Supplied material –
────────
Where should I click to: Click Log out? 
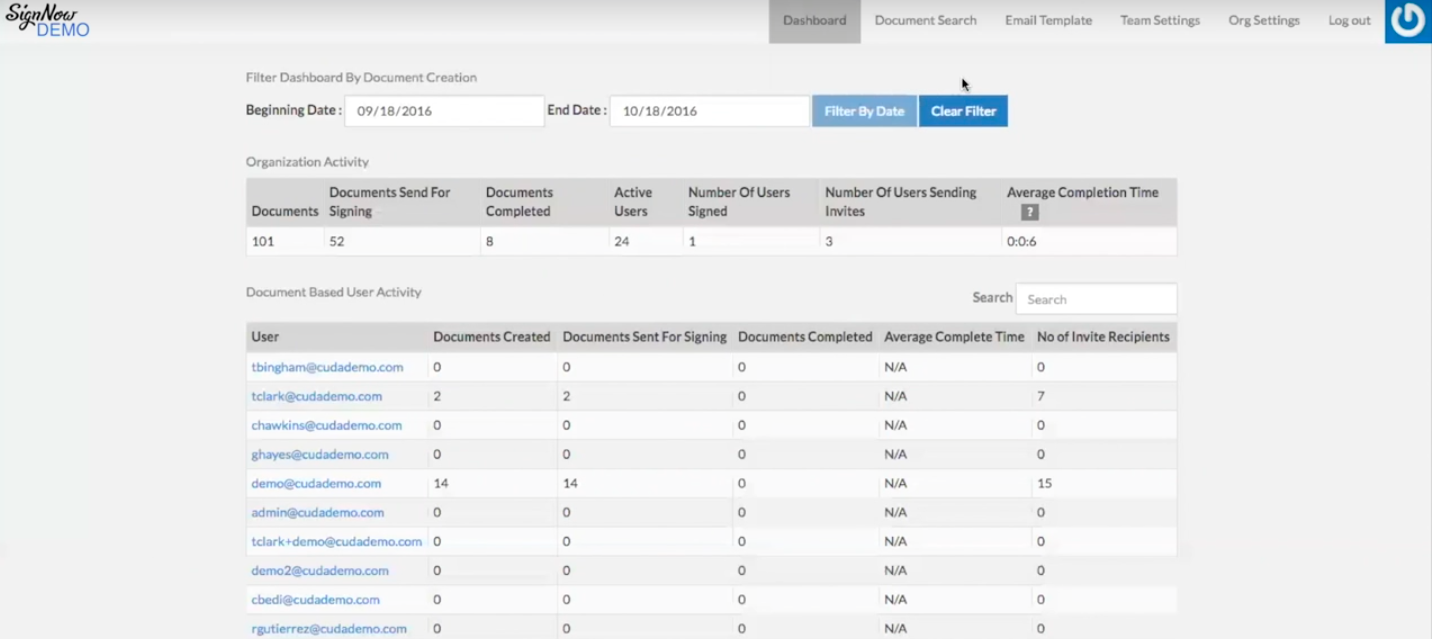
────────
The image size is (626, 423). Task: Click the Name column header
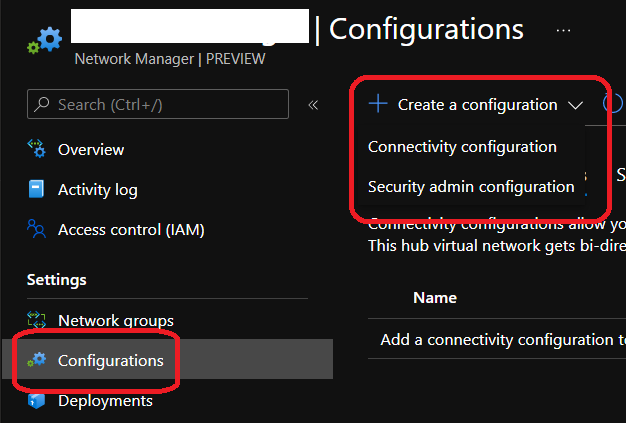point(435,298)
────────
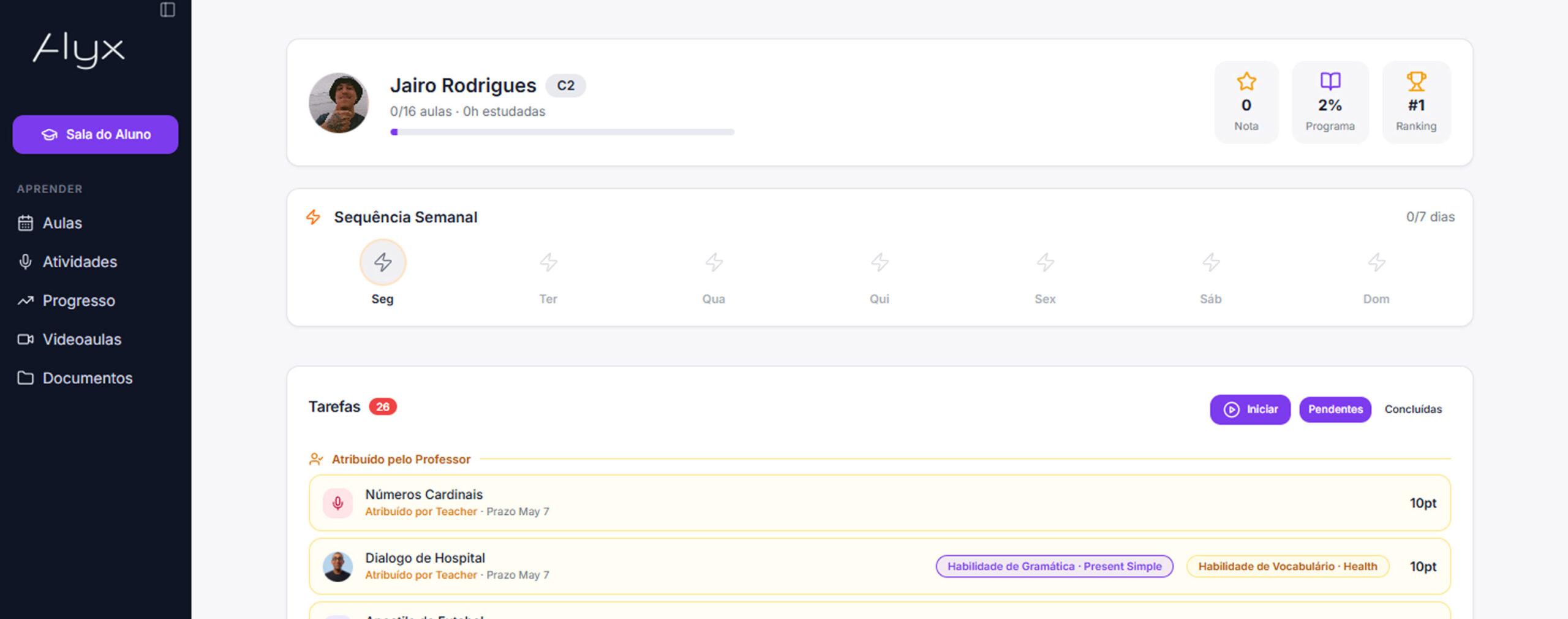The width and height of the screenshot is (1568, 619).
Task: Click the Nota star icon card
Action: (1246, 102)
────────
Instructions for the task – Pull out the lines of the entries that start with the line containing "The width and" and run through the line containing "Action: (1246, 102)", both ends included, and copy them word for word. Leave the pictures out of your answer.

Exercise response –
The width and height of the screenshot is (1568, 619).
Task: Click the Nota star icon card
Action: (1246, 102)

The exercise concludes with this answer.